Ota City General Info

tokyo special ward map
A map of Tokyo and its 23 special wards

The special wards of Tokyo are 23 municipalities that together make up the core and the most populous part of Tokyo, Japan. Together, they occupy the land that was the city of Tokyo before it was abolished in 1943. Within the country, this type of administrative division is unique to Tokyo. In Japanese, their formal name is "special wards", and collectively they are commonly known as the "twenty-three wards".

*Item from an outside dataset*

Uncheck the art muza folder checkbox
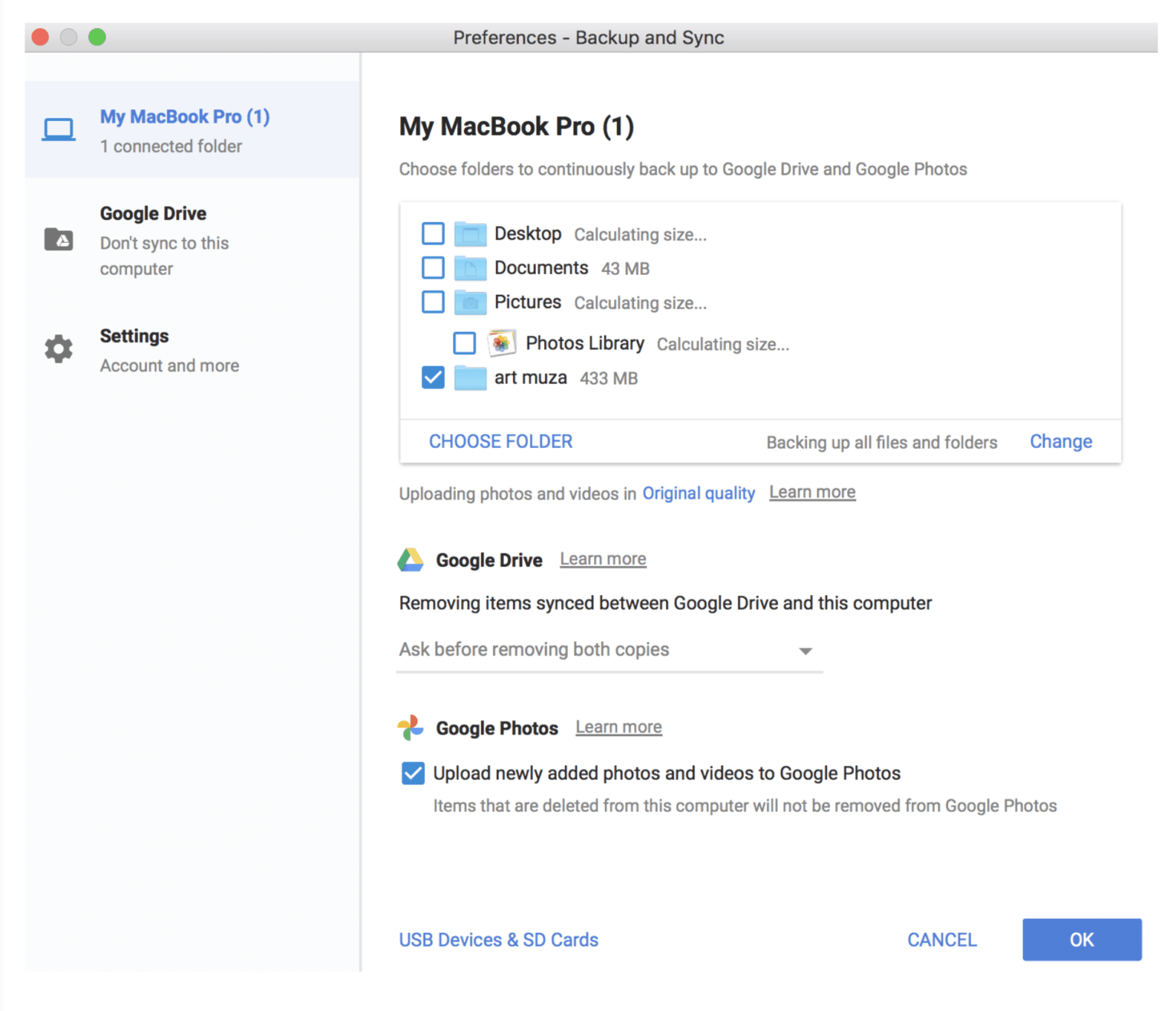 click(x=433, y=378)
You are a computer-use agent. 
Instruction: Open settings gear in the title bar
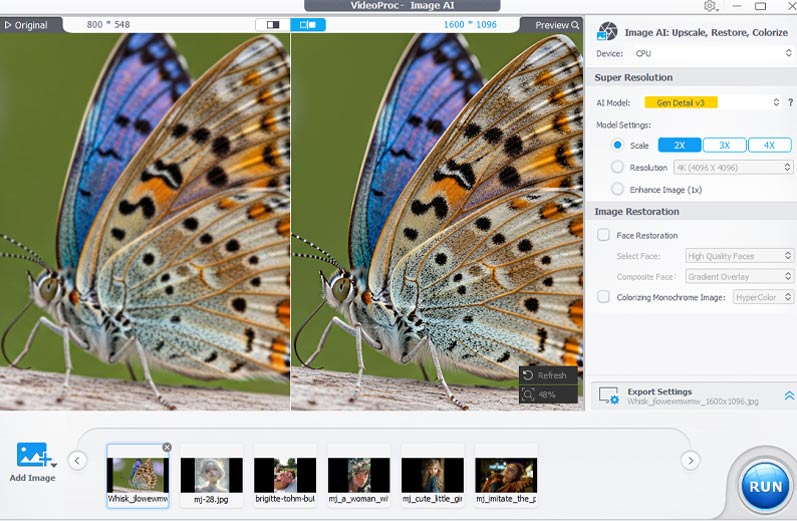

They are special because although they are autonomous local governments, they at the same time function seamlessly together as one large urban entity in central Tokyo. To this end, certain public services are handled by the government of the larger prefecture, whereas cities normally provide these services themselves. They include water supply, sewage disposal, and fire services. To finance the joint public services it provides to the twenty-three wards, the metropolitan government levies some of the taxes that would normally be levied by city governments, and also makes transfer payments to wards that cannot finance their own local administration.

The word "special" distinguishes them from the wards of other major Japanese cities. Before 1943, the wards of Tokyo City were no different from the wards of Osaka or Kyoto. On March 15, 1943, when the Tokyo city government and prefectural government merged into a single prefectural government, the wards were placed under the direct control of the prefecture. Thirty-five wards of the former city were integrated into 22 on March 15, 1947 just before the legal definition of special wards was given by the Local Autonomy Law, enforced on May 3 the same year. The 23rd ward, Nerima, was formed on August 1, 1947.

Since the 1970s, the special wards of Tokyo have exercised a considerably higher degree of autonomy than the wards in other cities, making them more like independent cities than districts. Each special ward has its own elected mayor and assembly.

In 2000, the National Diet designated the special wards as local public entities, giving them a status similar to cities. Since then, they have been calling themselves "cities" instead of wards in English, even though the Japanese designation of tokubetsuku is unchanged. They have also taken over certain public services metropolitan government, such as garbage collection and disposal.

The wards vary greatly in area (from 10 to 60 km²) and population (from less than 40,000 to 830,000), and some are expanding as artificial islands are built. Setagaya has the most people, while neighboring Ota has the largest area.

The total population of the twenty-three special wards was 8,483,140 as of October 1, 2005[1], about two-thirds of the population of Tokyo and a quarter of the population of the Greater Tokyo Area. The twenty-three wards have a population density of 13,800 per square kilometre (35,600 per square mile).

Today, Ota has a population of over 670,000 people in an area of just over 59 square miles. The City of Salem, MA, in comparison, has a population of over 42,000 people in an area of 8 square miles. Both communities border the ocean.